Are there cases of compañeras who have denounced and there have been consequences against them? “Indeed”, says Matute: “Nothing came to light, I lost my job. And there are many colleagues, like me, who have lost their jobs. In fact, we knew it was going to happen, but it was enough to put up with this situation and for everyone to talk about feminism when there is such a serious problem against women.”

Matute recounts the illnesses they suffer from: “There are innumerable: cervical problems, back problems, circulation problems, carpal tunnel problems, pinched nerves. We have shoulder operations, knee problems, hip problems, psychological problems due to the mistreatment to which we are subjected and due to the uncertain situation that we continually live in”.

A colleague, Soledad Cano, points out: “I have been working since I was 13 years old, I have been working for 51 years and what I have contributed with 64 years does not reach eight years, and I will not have a pension of any kind. And the illnesses we have are never recognized, because you go to the doctor and the doctor says: ‘Ma’am, we’ll discharge you. And what does he work on?’ And you can’t answer: ‘I don’t work for any company. I have a machine at home and I work 12 hours a day, 365 days a year. Everyone knows that we work from home, that we work for very important brands.”

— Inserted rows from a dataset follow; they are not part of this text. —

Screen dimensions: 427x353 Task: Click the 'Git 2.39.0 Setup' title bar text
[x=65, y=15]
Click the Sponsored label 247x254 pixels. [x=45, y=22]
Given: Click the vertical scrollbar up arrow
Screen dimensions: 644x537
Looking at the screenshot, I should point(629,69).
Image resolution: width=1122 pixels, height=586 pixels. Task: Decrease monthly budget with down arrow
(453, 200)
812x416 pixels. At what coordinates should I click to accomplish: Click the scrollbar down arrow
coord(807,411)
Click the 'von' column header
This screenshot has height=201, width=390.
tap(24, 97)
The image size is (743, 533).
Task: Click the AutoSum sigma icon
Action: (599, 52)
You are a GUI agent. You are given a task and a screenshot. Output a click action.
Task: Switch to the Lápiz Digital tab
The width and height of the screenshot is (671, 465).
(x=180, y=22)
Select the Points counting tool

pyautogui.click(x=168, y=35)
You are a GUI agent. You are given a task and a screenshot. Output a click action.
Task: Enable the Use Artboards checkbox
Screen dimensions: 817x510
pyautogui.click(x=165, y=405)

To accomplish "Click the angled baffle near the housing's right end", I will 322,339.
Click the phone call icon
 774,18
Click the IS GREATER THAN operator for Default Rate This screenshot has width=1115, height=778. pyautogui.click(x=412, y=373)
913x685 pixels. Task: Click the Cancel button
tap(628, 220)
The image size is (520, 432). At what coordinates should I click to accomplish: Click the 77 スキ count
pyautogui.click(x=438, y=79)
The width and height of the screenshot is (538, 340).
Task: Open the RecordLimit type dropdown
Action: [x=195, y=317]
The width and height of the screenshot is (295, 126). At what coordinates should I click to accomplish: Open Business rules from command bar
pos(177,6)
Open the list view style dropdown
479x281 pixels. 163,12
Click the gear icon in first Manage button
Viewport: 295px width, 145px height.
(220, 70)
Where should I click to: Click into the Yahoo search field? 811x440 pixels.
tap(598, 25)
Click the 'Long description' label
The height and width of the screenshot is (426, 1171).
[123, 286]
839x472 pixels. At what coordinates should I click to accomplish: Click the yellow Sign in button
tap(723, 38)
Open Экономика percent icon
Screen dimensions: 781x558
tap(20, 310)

“I myself have lost 36% of the peripheral vision of my left eye,” says Francisca Matute, “but it is due to a problem of thrombosis, because we spend so many hours sitting on the machine that we have serious problems with leg swelling.” and circulation.

And how much is paid per hour? “It costs €3 if you are very lucky”; says Isabel Matute: “The last job I did was 1.50 an hour. They offer below what corresponds to what the law stimulates, so you have no choice but to work those ten, 11 or 12 hours to reach what is the minimum wage by agreement.

Encarnación López explains: “I have been a dresser since I was 13 years old, plus the apprenticeship I had before. At the age of 13 they bought me the machine and I started at home. I have been listed for nine years, which I think is not enough, and I am 64 years old. And apart from that I have a herniated disc, I have bad cervicals, the vertebrae are drying out, they are mounting, the knee is bothered and the hips are disqualifying.

“We are used to, why are we going to say anything else, that everyone speaks hypocritically about what matters to people’s rights. And in the face of that, we have said that we are going to fight so that your face falls in shame because you are hypocrites, because you are saying one thing and then they do not comply with it. That only happens to us because we are women.”